In the early morning of February 17th 1872, George Merrit, father of six and with a pregnant wife at home, was on his way to work on the dawn shift at the Red Lion Brewery, when he was confronted by Dr Minor, who began to shout at him. Merrit turned and ran, but Minor drew his revolver and opened fire. Three or four shots rang out, one hit Merrit in the neck, shattering his spine and killing him. Minor stood and waited for the police to arrive, he admitted to the crime and was arrested. At his trial, guided by the McNaughton Rules, the jury found Minor ‘not guilty by reason of insanity’ and on April 6th 1872, the judge ordered him to be detained in safe custody ‘… until Her Majesty’s Pleasure be known”; on April 17th he was admitted, as Patient 742, to Broadmoor Hospital, Crowthorne, Berkshire. As a well-born, well-educated Doctor and former Army officer, with a regular pension, he was assigned two rooms in Block 2, one of which became his library. He filled the room with books, and strangely, he contacted Eliza, Merrit’s widow, who visited him regularly and brought him books on request from London, and on whom he settled an income. It is highly likely that it was in one of these books that he found one of Murray’s requests for volunteer readers.

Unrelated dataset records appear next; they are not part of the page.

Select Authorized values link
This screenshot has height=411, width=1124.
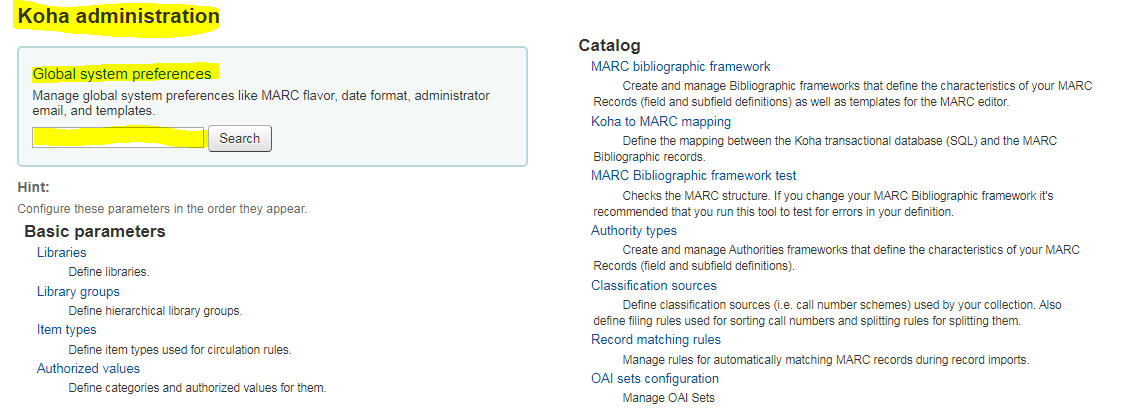(88, 369)
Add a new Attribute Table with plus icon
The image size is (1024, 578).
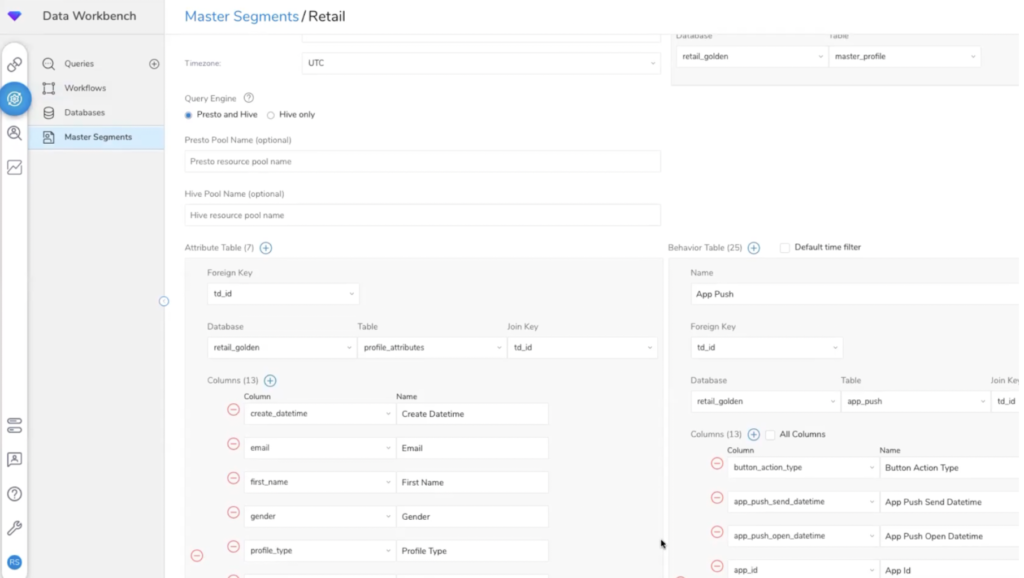coord(266,248)
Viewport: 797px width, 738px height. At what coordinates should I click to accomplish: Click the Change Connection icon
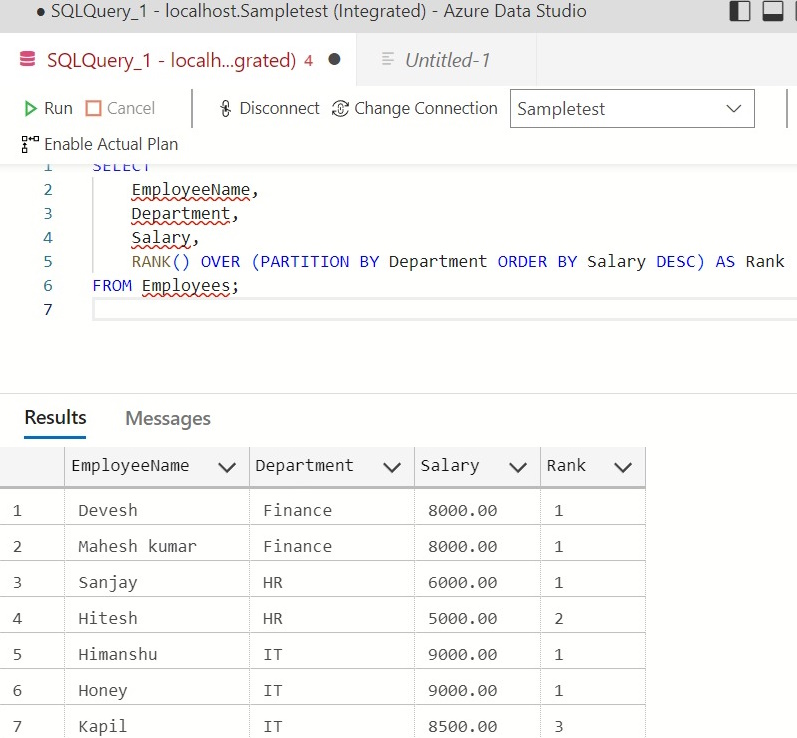tap(340, 109)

|Dr W C Minor in later life|
It is entirely reasonable to assume that Murray saw the address of Broadmoor Hospital and thought Dr Minor was employed there, as nothing indicated that he was actually an inmate. Eventually the truth came out, and Murray made many visits to Crowthorne, where he met Minor regularly, dined and talked at length with him. The two men became firm friends, although Murray would telegraph the Governor of Broadmoor before his visits, to ascertain the mood of Minor, and would cancel his trip if the Doctor was in ill spirits. As for Minor, he seems to have thrived from the contact and attention, and it was noted that his mood had lifted noticeably.
But the paranoia continued, and delusions crowded in on poor Dr Minor; on December 3rd 1902, he took the penknife he used for cutting the unfinished pages of his first editions, and after tying a tourniquet around the base of his penis, he cut the organ off and threw into the fire. When asked why, he replied he had done it “… in the interests of Morality”; he had previously claimed he was being taken from his cell and was forced to fornicate with 150 women a night, “… from Reading to Land’s End.” From then on, and with advancing age, his physical health declined and in 1910, under his brother’s recognizance, he returned to America, where he entered St Elizabeth’s Asylum, Washington D C, and continued to correspond with Murray, until the latter’s death in 1915.

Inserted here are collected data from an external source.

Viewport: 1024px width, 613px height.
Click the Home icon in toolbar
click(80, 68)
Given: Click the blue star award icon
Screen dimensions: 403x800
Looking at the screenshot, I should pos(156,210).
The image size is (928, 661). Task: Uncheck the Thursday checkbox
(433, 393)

|The tombstone of Dr W C Minor|
In 1919, Minor moved, at his nephew’s request, to Hartford, Connecticut, where, blind, toothless and with failing memory, he died from bronchiopneumonia, on March 26th 1920, aged eighty-five years and nine months. It would be another eight years before the OED was finally completed.
The whole, fascinating story can be read in far greater detail in Simon Winchester’s marvellous The Surgeon of Crowthorne, which I cannot recommend highly enough.